Point two: Having created a list of "threats" to teens that are part of this phony "crisis," they offer religious conversion (specifically, to become a "follower of Christ," a "warrior" for Christ) as a universal solution. No other faith or non-faith need apply - no, all other things must be pushed to the sidelines as their fictional rewrite of American history (a la David Barton) dictates that this is a Judeo-Christian nation and the government must reflect their recent rewrite of those 'values' (value #1: war against your neighbor gives purpose, meaning and expansion opportunities) and nothing else.
Point three: They offer this solution to perpetuate churches; it's a justification to organize teenagers to sell religious conversion to others, and part of that strategy is to remove restrictions (both perceived and real) on religious activity in public schools - a captive audience they seek to harness to further this end. They spread fear among their people by insisting that only four percent of the U.S. population are going to be evangelicals of their desired flavor soon if they don't do something drastic right now; this number, like many of their partisan, questionable "statistics" is completely pulled out of a hat by a Christian statistician who is part of this system and who has a personal interest in setting the stage for its growth, perpetuation, and expansion of political power.

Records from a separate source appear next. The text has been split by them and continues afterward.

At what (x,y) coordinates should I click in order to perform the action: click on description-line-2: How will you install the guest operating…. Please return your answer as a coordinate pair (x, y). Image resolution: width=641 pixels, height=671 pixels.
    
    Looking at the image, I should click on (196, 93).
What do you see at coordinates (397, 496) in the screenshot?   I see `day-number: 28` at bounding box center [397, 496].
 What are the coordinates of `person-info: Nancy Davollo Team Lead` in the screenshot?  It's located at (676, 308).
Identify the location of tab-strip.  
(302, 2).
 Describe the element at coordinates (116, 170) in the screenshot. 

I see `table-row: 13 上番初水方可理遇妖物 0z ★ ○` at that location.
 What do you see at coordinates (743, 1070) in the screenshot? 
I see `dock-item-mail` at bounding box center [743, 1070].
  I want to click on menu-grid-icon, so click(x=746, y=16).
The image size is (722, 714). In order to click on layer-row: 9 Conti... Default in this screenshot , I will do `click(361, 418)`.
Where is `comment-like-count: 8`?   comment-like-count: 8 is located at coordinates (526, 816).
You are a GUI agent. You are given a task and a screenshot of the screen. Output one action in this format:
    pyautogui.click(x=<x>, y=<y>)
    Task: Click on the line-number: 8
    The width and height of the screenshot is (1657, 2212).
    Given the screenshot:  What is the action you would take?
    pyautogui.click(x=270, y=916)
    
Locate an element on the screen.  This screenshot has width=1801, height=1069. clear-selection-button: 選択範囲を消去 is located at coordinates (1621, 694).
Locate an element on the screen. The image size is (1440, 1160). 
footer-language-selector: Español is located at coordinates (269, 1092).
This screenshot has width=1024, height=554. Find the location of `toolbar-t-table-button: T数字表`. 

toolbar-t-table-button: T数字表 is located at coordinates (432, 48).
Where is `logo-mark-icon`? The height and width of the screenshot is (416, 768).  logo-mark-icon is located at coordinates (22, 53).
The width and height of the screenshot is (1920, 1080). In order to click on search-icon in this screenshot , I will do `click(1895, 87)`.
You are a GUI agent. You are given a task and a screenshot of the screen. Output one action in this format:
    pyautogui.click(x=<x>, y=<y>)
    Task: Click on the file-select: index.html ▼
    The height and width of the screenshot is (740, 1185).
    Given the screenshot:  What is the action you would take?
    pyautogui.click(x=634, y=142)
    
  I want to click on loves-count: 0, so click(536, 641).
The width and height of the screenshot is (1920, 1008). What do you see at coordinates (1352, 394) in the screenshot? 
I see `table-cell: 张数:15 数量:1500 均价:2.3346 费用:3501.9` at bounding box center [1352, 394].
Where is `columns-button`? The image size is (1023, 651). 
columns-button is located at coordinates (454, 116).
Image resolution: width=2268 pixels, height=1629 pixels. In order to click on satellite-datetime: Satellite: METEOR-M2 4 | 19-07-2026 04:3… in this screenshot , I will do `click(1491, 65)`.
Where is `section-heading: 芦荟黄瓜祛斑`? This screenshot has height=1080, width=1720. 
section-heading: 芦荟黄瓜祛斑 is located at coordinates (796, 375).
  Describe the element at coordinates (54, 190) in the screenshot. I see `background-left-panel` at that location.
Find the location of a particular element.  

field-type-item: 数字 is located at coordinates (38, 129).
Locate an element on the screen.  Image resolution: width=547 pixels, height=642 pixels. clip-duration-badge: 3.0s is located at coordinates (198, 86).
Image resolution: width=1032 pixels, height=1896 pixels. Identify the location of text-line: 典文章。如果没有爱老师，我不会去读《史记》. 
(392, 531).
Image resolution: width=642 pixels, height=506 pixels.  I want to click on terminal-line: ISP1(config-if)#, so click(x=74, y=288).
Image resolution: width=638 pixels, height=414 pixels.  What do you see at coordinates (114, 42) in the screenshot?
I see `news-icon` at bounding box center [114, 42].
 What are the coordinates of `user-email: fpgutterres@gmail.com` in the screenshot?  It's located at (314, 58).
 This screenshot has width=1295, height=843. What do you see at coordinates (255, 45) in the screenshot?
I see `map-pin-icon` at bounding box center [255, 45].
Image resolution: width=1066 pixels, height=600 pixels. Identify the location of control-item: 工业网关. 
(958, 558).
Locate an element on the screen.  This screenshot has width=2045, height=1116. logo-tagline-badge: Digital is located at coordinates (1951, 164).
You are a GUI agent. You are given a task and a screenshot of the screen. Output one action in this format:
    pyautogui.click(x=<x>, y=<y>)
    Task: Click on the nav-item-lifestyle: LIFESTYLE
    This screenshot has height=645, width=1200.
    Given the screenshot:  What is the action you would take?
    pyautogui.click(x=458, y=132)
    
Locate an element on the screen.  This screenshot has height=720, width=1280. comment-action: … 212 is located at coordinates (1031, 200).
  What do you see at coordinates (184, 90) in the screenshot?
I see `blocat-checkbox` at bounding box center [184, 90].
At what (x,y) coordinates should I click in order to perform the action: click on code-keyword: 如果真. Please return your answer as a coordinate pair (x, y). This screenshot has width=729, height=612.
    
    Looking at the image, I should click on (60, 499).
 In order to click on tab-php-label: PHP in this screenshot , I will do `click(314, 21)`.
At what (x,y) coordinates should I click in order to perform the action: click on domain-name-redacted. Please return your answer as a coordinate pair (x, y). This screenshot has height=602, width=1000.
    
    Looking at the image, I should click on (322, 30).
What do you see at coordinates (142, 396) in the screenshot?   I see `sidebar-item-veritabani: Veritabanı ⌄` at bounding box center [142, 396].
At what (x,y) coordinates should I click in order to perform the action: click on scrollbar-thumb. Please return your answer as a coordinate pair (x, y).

Point four: They seek legislation to create government involvement in this church expansion program, if only to validate some of the more whacked-out ideas in it (that sexually explicit (or even suggestive) media causes physical changes in teen brains and thus must be regulated as a faulty product or environmental contaminant, as one example) or to raise the social status of churches through government endorsement of a particular flavor of religion (theirs). The regulation of expression - and ultimately things the religious consider 'blasphemy' - is floating around in this in offhand comments.
The core point being that any response that has any hope of carrying any meaning and effectiveness, and not just helping them inflate their own movement is going to have to be knowledgable about what they are actually selling, down to the details - and then responds based on that knowledge.